My next idea was that I could move all the code for generating weights[ii] to the transformed parameters{} block, but this feels quite clunky. First of all, the algorithm for calculating weights[ii] is quite complicated and my code makes use of a number of intermediate variables. My understanding is that any variables declared in the transformed parameters block will be saved in the output? Furthermore, each weights[ii] simplex is 40 elements wrong, and ii goes from 1 to 100,000. Saving this for every posterior sample feels like it is going to be quite unwieldy.

It’s hard to say what you should be doing here without seeing the rest of your Stan program. The problem with our categorical distribution is that it’s not vectorized, so you can’t speed up autodiff that way. There are ways to speed things up using brute force by grouping categorical into multinomials if `weights[i] = weights[j]` for some `i != j`.

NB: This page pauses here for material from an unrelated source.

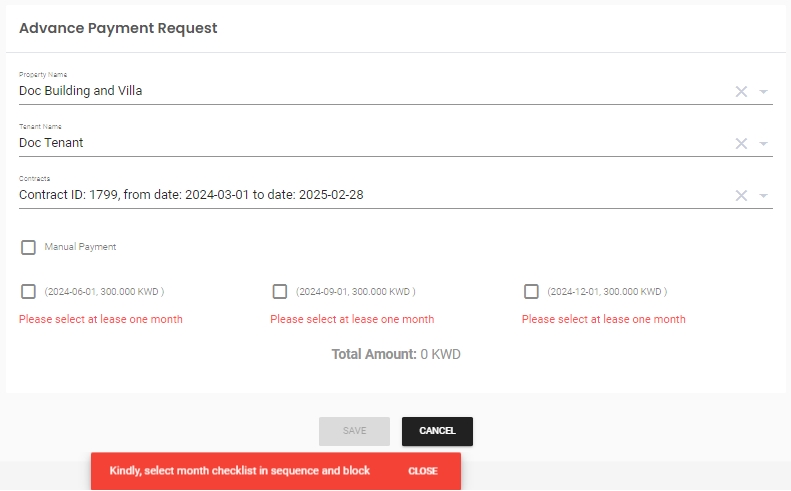Focus the Doc Tenant field text
Viewport: 791px width, 491px height.
pyautogui.click(x=51, y=143)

If the weights were computed by applying inverse_logit to a linear predictor, it’s better to use `categorical_logit` and take the linear predictor directly as an argument.

You won’t have this problem with `catergorical_logit`. With some other way of defining it, you can set

``````for (n in 1:N) {
weights[n] /= sum(weights[n]);
``````

If you’d prefer, you can avoid our error checking that the weights form a simplex and implement directly as

``````for (n in 1:N) {
target += log(weights[n][Y[n]]);
}
``````

The only difference between local variables in the model block and variables in the transformed parameters block is that the latter are saved in the output. It won’t affect speed other than the transformed parameter versions will be a bit slower due to I/O overhead.

Yes. Unless you make them local. So you can do this:

``````transformed parameters {
real alpha;
{
real x = f(y, z);  // x is local and not saved
alpha = softmax(x);
}
...
``````

The braces introduce a local scope, turning the declaration of `x` into a local variable that is not saved. You can also use functions to define things to avoid this problem.

In programming language terminology, you can’t declare a vector to be a simplex, but you can define a vector to be a simplex. That is, you can’t do this:

``````model {
simplex[N] theta = softmax(x);  // declares theta to be a simplex
...
``````

but you can do this

``````model {
vector[N] theta = softmax(x);  // defines theta to be a simplex
...
``````

If you’re able to share more of your Stan program, we can perhaps find other ways to speed it up.

Oh wow

I hugely appreciate the time you have taken to offer these suggestions. All very smart and clear.

And yes, any improvements on how to speed things up would be appreciated.

A little background, that may make the code easier to follow:

We are modelling the visual foraging paradigm from cognitive psychology. (See Clarke et al 2022, Comp Bio for further details). In short, a number of participants complete a number of trials. Trials can be in one of K conditions (usually 2).

in each trial, participants are presented with a number of items (around 40-80). Some of these are targets, some are distracters. The targets can be one of several different types (usually there are only two types of targets, so this is currently hardcoded). The participant’s task is to simply click on all the targets to “collect then”. I am interested in trying to predict the order in which these items are selected.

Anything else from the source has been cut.